In der Hoffnung, dass das jetzt nicht zuuu sehr ein "Dämpfer" für deinen Enthusiasmus ist: Das ist ... so nicht so gut. Einerseits verwendest du AWT, was man als "veraltet" bezeichnen könnte. Mit Swing hat man mehr Möglichkeiten, und es ist moderner und flexibler.

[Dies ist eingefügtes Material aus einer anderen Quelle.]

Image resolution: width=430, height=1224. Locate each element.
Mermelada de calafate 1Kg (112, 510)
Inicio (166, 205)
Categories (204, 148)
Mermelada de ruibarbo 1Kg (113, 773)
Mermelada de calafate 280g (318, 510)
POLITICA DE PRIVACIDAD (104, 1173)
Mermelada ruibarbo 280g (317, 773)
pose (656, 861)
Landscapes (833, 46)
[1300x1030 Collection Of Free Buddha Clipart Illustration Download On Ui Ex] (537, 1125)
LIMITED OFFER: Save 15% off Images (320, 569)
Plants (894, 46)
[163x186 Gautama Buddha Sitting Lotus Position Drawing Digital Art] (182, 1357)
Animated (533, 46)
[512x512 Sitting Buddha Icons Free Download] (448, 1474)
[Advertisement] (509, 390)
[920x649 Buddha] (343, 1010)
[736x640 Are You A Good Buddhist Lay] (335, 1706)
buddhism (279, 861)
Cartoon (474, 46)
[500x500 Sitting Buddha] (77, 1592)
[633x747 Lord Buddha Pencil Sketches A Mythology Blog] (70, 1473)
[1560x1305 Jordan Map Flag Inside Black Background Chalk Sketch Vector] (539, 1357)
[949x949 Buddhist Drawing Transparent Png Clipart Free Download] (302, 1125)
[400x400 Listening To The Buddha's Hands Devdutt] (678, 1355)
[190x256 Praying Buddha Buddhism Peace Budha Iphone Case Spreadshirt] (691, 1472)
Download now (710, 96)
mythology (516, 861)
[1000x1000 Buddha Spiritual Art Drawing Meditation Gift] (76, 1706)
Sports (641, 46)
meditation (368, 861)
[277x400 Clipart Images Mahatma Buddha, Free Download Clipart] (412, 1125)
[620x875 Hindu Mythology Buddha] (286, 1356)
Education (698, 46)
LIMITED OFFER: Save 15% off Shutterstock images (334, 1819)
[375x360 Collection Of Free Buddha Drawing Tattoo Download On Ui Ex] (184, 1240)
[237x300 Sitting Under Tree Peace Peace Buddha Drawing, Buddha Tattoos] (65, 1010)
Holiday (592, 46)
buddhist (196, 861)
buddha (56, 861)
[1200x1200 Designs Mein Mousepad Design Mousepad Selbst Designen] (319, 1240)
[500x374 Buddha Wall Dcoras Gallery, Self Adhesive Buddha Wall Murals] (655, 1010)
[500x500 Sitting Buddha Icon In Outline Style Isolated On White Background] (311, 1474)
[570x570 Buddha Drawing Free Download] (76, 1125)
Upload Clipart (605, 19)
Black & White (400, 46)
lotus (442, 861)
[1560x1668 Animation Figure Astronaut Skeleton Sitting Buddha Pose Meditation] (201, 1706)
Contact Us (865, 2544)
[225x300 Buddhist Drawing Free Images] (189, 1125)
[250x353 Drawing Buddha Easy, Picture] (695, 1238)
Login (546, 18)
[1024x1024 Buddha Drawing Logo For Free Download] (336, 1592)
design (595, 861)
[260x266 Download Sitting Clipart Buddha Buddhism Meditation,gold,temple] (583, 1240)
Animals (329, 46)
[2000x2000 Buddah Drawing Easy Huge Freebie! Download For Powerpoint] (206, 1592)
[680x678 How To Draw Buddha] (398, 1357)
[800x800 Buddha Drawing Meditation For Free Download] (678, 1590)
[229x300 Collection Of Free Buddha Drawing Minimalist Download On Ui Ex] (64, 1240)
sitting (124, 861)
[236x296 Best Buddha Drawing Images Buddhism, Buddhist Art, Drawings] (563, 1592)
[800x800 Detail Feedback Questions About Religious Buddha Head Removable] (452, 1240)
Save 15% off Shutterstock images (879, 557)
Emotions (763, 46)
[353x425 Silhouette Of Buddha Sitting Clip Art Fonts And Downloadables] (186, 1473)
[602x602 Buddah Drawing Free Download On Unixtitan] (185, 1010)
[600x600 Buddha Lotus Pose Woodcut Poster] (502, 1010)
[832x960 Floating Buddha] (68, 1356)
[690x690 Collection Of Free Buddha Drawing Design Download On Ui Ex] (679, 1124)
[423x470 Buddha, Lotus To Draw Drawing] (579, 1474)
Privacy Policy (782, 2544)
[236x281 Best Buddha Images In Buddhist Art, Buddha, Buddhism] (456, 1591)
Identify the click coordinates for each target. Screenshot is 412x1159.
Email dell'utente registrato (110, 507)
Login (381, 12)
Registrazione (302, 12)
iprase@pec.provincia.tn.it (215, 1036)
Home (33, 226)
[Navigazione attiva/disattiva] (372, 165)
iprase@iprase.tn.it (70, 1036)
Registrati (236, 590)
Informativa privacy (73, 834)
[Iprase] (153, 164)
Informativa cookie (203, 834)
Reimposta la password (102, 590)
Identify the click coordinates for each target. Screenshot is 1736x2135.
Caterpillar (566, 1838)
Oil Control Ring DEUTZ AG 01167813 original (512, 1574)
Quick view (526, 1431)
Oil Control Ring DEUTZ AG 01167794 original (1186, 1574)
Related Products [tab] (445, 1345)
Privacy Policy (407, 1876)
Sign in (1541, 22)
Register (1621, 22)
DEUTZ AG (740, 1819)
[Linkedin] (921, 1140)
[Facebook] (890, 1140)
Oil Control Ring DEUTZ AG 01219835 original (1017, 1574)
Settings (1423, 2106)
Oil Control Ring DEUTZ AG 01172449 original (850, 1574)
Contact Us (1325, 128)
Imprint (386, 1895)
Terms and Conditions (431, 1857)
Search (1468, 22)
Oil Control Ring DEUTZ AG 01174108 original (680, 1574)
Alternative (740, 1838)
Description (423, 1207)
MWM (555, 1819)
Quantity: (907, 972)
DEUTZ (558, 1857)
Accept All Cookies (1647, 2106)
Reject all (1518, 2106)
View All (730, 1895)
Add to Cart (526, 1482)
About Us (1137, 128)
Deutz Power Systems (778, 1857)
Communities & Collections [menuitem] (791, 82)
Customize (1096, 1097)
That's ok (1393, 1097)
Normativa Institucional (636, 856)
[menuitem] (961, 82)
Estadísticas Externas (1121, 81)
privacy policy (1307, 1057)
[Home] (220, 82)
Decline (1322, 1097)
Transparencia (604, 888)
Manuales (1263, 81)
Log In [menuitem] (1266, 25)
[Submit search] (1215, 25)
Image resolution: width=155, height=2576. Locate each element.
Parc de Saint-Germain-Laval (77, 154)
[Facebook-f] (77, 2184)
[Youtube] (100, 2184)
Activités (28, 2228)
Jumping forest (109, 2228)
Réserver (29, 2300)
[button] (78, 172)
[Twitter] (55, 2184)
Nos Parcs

Darüberhinaus: Die Methode "handleEvent(Event e)" ist NOCH veralteter als AWT. Schon seit Java 1.1 - also seit etwa 13 Jahren. Wo hast du das denn her? :noe:

Schau dir vielleicht mal ein Tutorial an, wie z.B. Malen in Swing Teil 1: der grundlegende Mechanismus - Byte-Welt Wiki, damit dürfen viele der ersten Fragen beantwortet werden, und auch wenn es "nix schick-schnöseliges" sein sollte kann man ja versuchen, es gleich "richtig" zu machen...


----------



## wurmi86 (29. Apr 2010)

Hallo, danke für den hinweis, Marco13.

Und ich WETTE, da draussen auf der Welt gibt es irgendwo noch ein Mädel, welche sich den niederen Diensten der Informatik widmet. =)

Also das ist doch schon mal was. Dann stell ich mal die Bmühungen an AWT ein und konvertiere zu Swing.

Danke für den Link. Schätze mal das brignt mich weiter.

Bis dann werte WEIBLEIN und männlein. Und danke
ich meld, mich sobald ich problemchen hab.


----------